What I don’t like is that the “demo” for Location X limits you to eight location changes before telling you to get lost. The other thing I don’t like is that it’s $20. I may be lazy, but I’m also stingy when it comes to certain things, especially when I already have a mostly functional way of doing what the $20 would buy me. Maybe it’s just a price point, though. I asked myself, if this were $5, would I buy it? Unquestionably, yes, I’d buy it. What about $10? Still, yes, I’d pay for it and move on with my life. I found myself wavering a bit at $15… I’d have to think about it, because that feels like it’s about the limit of how useful I’d call Location X to me. It’s really not more than $15 useful, you see, especially since I have something that already does the job.
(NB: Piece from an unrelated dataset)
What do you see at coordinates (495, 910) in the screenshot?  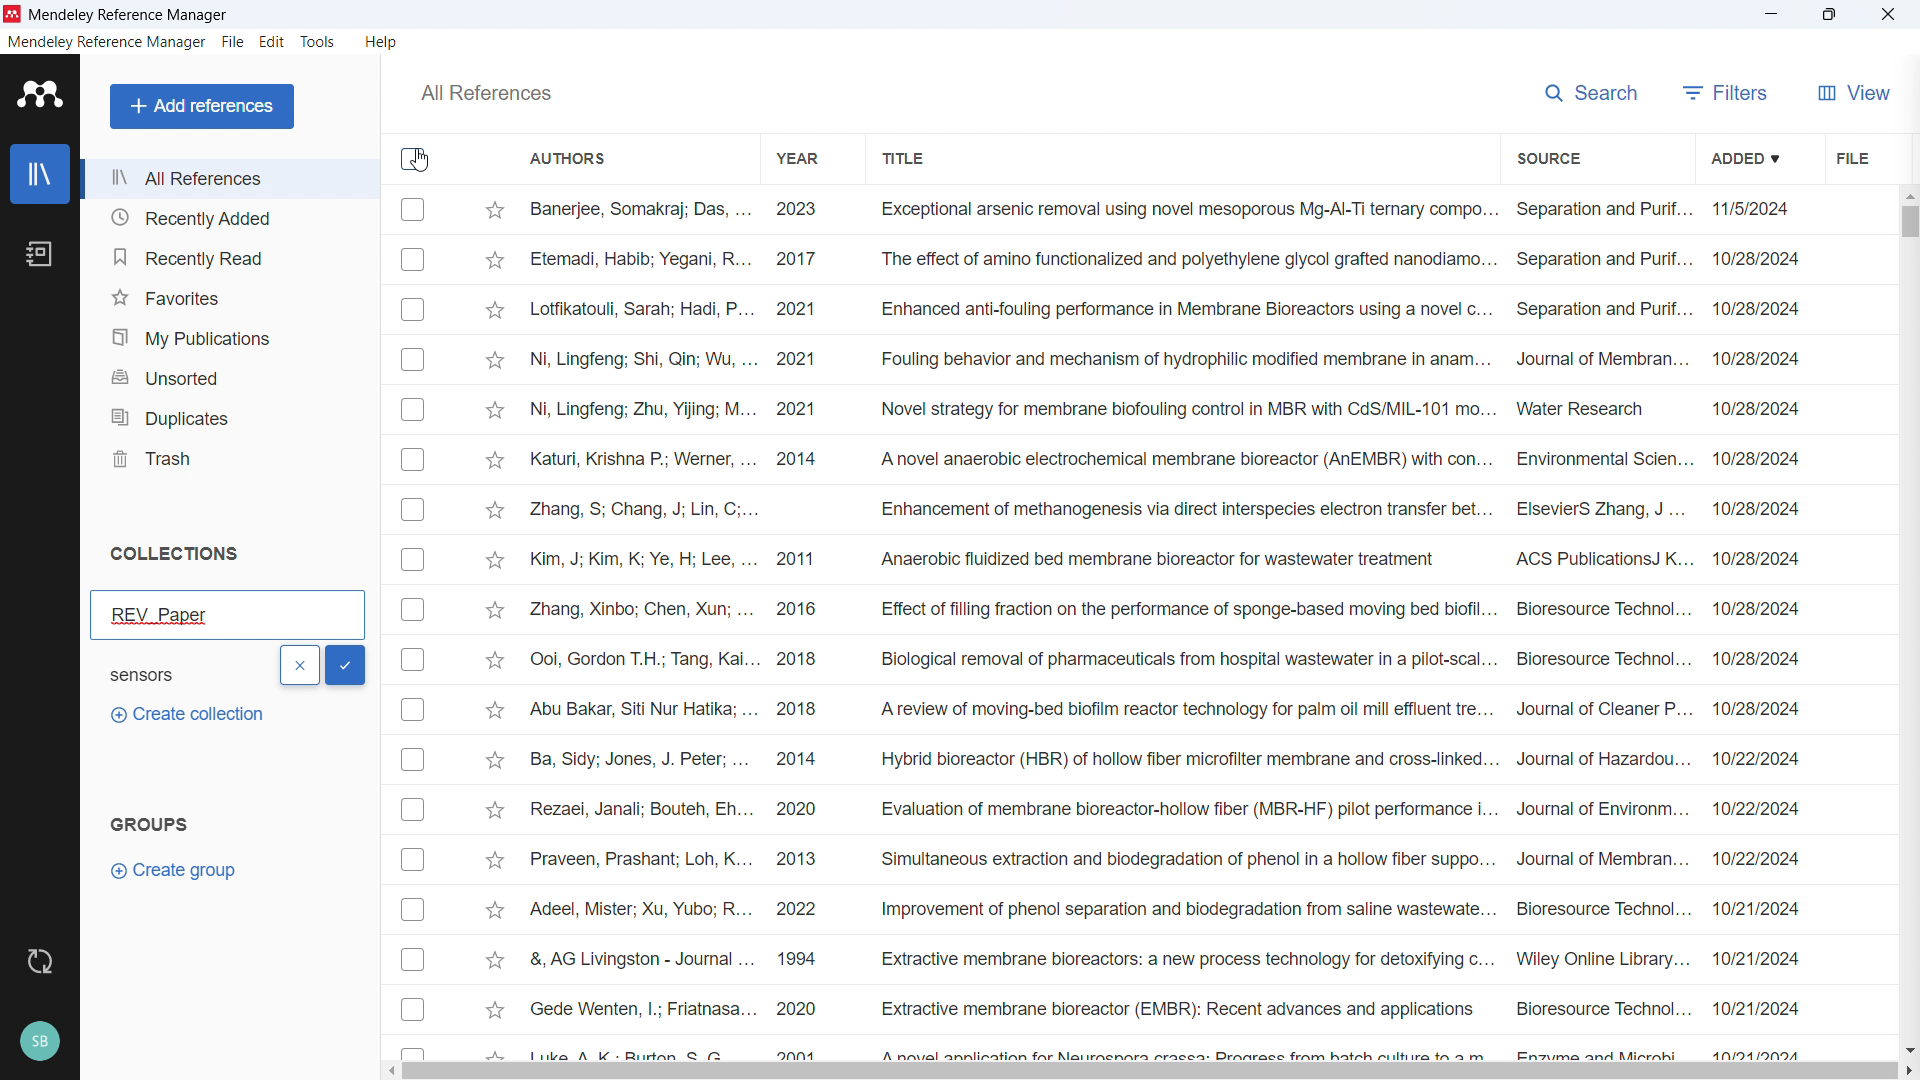 I see `Star mark respective publication` at bounding box center [495, 910].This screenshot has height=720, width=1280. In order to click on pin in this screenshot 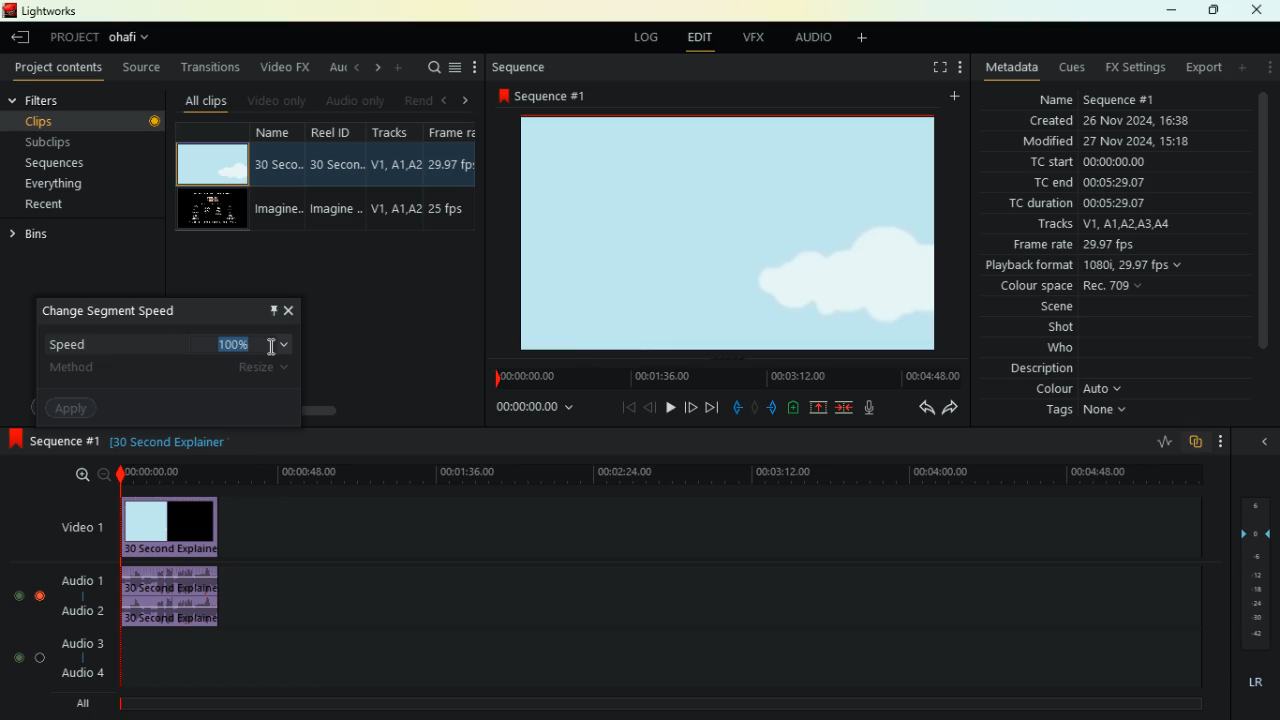, I will do `click(273, 310)`.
Being mobile and not having to think about it
I may yet pay for Location X, and abandon my Automator workflow, simply because it is a much cleaner way of managing the concept of locations. I may pay for it primarily for the AutoLocation feature. I may pay for it because changing my location won’t involve waiting for Mail and the Printer Setup Utility to fire up so they can accept scripting commands. It has the potential of letting me not worry about how my system is currently configured to play on the network, and simply move on to getting my work done, rather than playing sysadmin for the first five minutes of each boot or wake-up.
You’d think, though, that something like this would have come as a standard part of the OS. Or, at least, as something available in the OS and all of Apple’s applications with an interface for other app vendors to use. With today’s emphasis on mobile computing and laptops and notebooks out-selling desktops, we wouldn’t have to find add-ons (or write them) to handle these situations. Maybe someone at Apple is having these same thoughts.
Maybe I should just pony up the $20 and quit bitching.